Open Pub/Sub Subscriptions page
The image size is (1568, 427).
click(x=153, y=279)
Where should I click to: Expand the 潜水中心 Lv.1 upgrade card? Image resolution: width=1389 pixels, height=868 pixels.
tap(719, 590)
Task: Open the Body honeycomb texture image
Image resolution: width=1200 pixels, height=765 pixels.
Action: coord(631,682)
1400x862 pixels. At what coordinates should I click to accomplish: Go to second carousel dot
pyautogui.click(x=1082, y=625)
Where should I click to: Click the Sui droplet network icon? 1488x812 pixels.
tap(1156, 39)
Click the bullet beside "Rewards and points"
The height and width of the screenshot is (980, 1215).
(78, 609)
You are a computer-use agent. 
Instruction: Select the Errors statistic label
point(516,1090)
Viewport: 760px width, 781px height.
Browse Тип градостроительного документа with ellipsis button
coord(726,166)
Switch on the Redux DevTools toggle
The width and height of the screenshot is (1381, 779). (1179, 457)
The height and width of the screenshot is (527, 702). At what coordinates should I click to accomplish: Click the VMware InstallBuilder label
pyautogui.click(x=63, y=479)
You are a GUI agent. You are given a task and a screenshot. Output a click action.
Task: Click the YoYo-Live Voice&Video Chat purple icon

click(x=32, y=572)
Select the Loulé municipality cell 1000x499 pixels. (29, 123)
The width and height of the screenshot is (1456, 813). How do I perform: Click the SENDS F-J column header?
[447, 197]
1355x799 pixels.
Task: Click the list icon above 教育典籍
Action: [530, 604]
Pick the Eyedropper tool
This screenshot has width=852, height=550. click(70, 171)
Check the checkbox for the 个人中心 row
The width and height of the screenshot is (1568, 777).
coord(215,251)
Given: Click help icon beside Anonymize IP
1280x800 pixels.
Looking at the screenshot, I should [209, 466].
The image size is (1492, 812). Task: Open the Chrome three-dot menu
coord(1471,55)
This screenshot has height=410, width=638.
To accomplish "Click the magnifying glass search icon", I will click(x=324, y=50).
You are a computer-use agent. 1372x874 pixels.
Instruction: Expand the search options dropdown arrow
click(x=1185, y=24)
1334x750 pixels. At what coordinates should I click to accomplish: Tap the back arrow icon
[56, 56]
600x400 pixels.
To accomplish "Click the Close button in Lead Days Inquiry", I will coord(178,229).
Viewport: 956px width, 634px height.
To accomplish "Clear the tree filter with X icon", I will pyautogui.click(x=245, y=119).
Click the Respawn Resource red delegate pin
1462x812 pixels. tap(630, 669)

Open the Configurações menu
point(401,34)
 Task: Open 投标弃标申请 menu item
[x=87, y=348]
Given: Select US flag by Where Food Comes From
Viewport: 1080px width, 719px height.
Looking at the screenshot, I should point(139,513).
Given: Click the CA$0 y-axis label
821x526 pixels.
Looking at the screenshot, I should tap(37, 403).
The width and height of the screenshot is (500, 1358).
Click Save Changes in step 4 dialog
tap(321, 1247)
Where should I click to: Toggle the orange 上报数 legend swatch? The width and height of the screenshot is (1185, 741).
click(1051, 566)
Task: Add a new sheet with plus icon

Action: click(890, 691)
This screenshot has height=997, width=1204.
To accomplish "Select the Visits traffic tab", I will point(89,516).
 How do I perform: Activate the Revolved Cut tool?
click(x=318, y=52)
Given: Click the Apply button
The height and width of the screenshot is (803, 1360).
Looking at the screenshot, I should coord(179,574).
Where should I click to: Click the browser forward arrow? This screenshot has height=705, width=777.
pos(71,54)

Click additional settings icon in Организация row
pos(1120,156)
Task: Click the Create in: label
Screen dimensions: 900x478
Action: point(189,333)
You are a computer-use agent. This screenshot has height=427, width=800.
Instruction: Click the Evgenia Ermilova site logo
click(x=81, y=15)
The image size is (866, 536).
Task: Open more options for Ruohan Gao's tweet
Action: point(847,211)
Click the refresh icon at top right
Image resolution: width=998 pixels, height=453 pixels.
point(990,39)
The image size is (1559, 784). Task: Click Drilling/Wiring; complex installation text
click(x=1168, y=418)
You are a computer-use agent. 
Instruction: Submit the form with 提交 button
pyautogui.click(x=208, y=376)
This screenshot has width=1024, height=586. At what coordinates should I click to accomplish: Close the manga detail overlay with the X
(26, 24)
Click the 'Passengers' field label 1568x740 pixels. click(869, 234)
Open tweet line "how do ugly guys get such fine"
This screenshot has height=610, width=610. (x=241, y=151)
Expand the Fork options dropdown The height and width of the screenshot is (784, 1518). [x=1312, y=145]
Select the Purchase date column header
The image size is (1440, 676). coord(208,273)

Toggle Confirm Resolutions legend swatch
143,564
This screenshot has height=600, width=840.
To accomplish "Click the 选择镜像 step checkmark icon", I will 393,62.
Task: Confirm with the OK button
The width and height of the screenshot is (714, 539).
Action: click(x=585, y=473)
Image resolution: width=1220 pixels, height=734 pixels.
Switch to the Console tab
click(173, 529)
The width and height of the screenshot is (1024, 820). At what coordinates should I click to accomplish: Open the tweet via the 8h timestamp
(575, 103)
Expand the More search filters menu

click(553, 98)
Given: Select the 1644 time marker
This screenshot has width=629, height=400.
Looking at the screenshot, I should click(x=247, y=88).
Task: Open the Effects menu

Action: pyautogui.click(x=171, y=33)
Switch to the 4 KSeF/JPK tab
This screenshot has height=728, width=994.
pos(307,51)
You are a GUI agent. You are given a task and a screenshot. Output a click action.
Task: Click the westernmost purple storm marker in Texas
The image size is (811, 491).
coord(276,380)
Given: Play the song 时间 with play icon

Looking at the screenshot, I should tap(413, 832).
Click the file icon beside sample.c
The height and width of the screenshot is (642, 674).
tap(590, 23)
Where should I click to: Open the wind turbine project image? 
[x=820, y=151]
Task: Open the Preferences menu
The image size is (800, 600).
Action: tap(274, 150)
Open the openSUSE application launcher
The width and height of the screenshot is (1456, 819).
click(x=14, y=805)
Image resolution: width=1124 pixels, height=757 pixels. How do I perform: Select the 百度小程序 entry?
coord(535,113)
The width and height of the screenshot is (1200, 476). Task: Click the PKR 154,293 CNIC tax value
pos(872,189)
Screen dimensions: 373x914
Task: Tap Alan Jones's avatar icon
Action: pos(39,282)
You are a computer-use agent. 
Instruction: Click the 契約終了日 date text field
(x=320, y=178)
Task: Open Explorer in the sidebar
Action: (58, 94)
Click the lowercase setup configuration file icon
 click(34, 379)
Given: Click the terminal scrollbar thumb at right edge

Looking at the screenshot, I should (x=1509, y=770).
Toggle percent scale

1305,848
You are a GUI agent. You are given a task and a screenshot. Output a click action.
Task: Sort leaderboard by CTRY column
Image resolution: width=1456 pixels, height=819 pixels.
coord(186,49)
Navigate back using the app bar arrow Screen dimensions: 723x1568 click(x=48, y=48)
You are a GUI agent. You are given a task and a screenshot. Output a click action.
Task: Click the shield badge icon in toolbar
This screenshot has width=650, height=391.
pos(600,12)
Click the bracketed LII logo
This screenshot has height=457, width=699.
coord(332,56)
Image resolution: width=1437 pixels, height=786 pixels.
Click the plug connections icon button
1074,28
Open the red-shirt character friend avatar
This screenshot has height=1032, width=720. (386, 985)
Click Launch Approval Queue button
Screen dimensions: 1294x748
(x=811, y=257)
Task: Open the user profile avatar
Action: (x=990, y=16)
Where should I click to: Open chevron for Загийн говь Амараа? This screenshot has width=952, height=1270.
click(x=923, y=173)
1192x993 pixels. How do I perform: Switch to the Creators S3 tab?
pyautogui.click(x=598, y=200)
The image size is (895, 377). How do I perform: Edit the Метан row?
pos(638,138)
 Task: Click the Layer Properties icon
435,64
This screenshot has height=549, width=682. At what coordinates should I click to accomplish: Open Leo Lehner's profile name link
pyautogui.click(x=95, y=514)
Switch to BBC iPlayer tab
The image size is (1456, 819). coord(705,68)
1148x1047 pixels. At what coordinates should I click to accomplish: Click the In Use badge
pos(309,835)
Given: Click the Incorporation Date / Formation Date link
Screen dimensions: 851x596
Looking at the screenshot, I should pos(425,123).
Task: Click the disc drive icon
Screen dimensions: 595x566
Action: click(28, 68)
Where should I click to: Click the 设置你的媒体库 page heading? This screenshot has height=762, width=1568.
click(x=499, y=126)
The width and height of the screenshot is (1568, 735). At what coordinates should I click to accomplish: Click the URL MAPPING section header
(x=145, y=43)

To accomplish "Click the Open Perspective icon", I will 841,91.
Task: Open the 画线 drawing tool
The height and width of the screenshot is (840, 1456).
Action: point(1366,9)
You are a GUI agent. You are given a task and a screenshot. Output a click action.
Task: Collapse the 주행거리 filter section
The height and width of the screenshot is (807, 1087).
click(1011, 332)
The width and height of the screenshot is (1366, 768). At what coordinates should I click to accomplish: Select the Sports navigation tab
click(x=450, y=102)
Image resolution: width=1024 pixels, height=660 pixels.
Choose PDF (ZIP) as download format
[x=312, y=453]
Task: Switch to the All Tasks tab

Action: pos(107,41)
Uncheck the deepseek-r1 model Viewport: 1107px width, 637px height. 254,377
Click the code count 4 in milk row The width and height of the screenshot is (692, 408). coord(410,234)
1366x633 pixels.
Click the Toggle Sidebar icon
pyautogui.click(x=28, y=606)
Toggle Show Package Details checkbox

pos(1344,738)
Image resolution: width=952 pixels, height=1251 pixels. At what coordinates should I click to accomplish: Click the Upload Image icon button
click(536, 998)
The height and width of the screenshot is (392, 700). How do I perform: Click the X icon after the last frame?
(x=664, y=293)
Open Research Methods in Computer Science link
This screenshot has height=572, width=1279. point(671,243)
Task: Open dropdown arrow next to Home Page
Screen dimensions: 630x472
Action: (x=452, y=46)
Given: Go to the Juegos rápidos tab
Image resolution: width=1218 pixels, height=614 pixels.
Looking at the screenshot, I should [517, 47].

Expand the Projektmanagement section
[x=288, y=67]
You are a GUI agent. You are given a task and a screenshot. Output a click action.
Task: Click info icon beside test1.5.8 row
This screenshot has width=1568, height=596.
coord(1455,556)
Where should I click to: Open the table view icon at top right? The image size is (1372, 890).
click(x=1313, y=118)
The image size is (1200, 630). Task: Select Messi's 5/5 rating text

***

Please update the part of the records that opens with the line containing "Task: Open dropdown arrow next to Home Page" and closes with the end of the records, replacing "icon" with "symbol" and leaving everything else unchanged. Give only those lines.

Task: Open dropdown arrow next to Home Page
Screen dimensions: 630x472
Action: (x=452, y=46)
Given: Go to the Juegos rápidos tab
Image resolution: width=1218 pixels, height=614 pixels.
Looking at the screenshot, I should [517, 47].

Expand the Projektmanagement section
[x=288, y=67]
You are a GUI agent. You are given a task and a screenshot. Output a click action.
Task: Click info symbol beside test1.5.8 row
This screenshot has width=1568, height=596.
coord(1455,556)
Where should I click to: Open the table view symbol at top right? The image size is (1372, 890).
click(x=1313, y=118)
The image size is (1200, 630). Task: Select Messi's 5/5 rating text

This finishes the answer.